Di tengah kehijauan hutan pinus yang sejuk, angin lembut membelai pepohonan, dan batu-batu besar terhampar luas. Di sinilah Taman Batu Gunung Karang, juga dikenal sebagai Seribu Goa, menjulang megah di Lingkungan Pancurendang Tonggoh, Kelurahan Babakan Jawa, Kecamatan Majalengka.
Taman Batu Gunung Karang telah menyambut pengunjung sejak tahun 2017 lalu, mengundang mereka untuk menjelajahi lanskap batuan dan pepohonan yang memukau. Namun, seperti banyak tempat lainnya, pandemi COVID-19 telah menghentikan sejenak keramaian di sini, dan kawasan ini pun perlahan kehilangan pamornya.
Namun, jauh di balik keindahan batu-batu yang tersebar begitu memesona, Taman Batu Gunung Karang menyimpan rahasia yang melambungkan imajinasi. Menurut cerita yang tercatat dalam halaman Perhutani, tempat ini memiliki hubungan yang dalam dengan Legenda Sangkuriang, sebuah cerita rakyat yang merajut kisah-kisah lama suku Sunda.

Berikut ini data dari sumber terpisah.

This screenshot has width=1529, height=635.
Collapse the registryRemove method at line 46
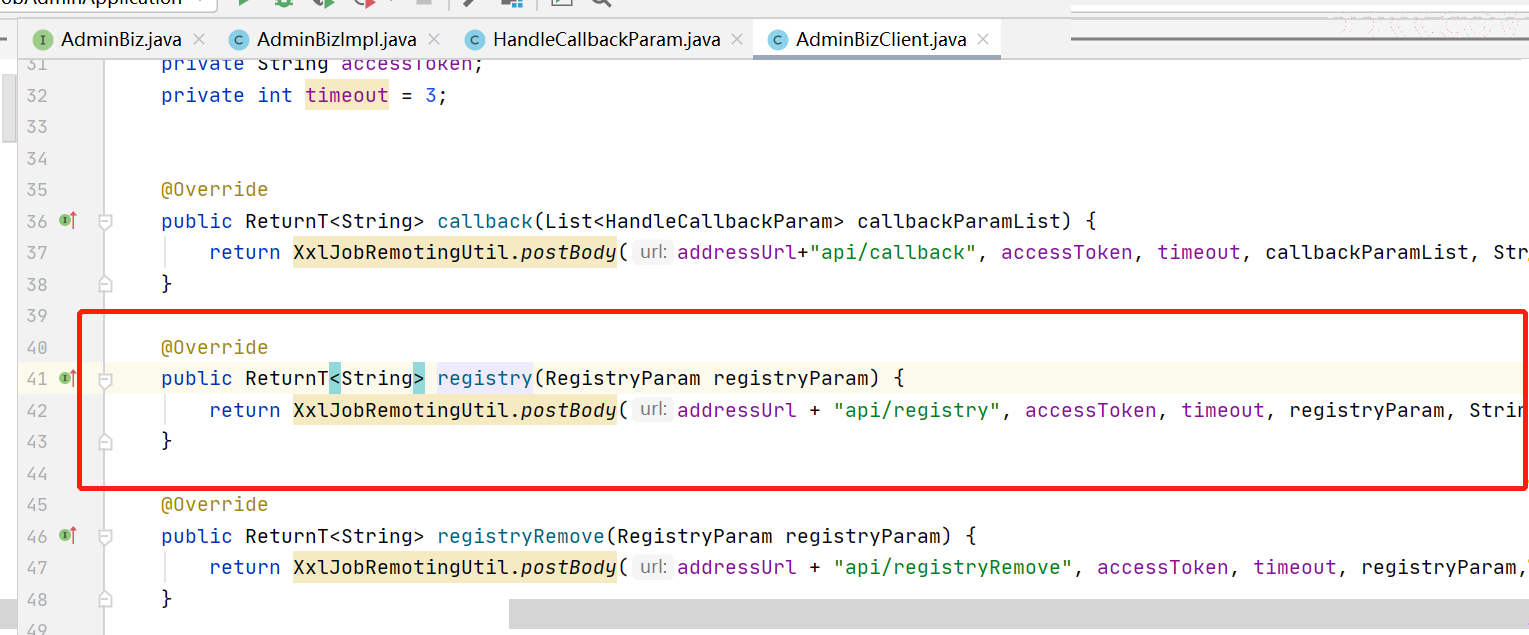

Sangkuriang, dengan segala niatnya, berusaha untuk mempersunting Dayang Sumbi, yang tak lain adalah ibunya sendiri. Namun, sebuah tantangan diberikan: ia harus membangun sebuah bendungan dalam semalam. Sangkuriang, dengan segala tekadnya, memohon pertolongan dari makhluk halus untuk menyelesaikan tugasnya. Tapi Dayang Sumbi, yang jeli, berhasil mengelabui makhluk halus itu dengan memukul lesung padi yang menyebabkan para mahluk halus kabur, karena mengira pagi sudah menjelang, sehingga terjadilah keterlambatan yang berujung pada penyelesaian yang tak sempurna. "Batu-batu yang mau digunakan untuk membendung sungai itu akhirnya ditinggalkan makhluk halus, dan masih berserakan di sini" kata Pak Dalang, seorang warga yang mengetahui cerita ini.
Dari puncak Gunung Karang, mata memandang lembah yang hijau menghampar dan sungai Cilutung yang berbelok-belok di Kecamatan Jatinunggal Sumedang. Di selatan, hutan pinus menari dengan angin, sementara kota Majalengka berbinar di utara. Di barat, kadipaten berdiri megah, sementara hutan pinus lainnya menyapa dari timur.
Sebagai seorang warga setempat, Pak Dalang mengungkapkan suara hatinya dengan tulus, "Bila ingin ada peningkatan potensi wisata, pihak pemerintah (baca: Perhutani) harus merevitalisasi wilayah ini. Sebab masyarakat juga memerlukan pemasukan untuk mencukupi kebutuhan sehari-hari. Untuk itu lebih baik kami lebih bertani daripada lama-lama menunggu di sini, hahaha..."
 Tak dapat dipungkiri, Taman Batu Gunung Karang saat ini memang memerlukan sentuhan penyegaran. Jika pengelola melakukan perbaikan dan pemeliharaan yang cermat, mungkin suatu hari nanti keramaian akan kembali menyelimuti tempat ini, seperti keadaan sebelum pandemi. Di tengah ketenangan, kesejukan, dan pemandangan alam yang menawan, tempat ini juga menyimpan benang merah budaya dengan kisah-kisah masyarakat Sunda yang membekas, dalam setiap batu dan angin yang berhembus.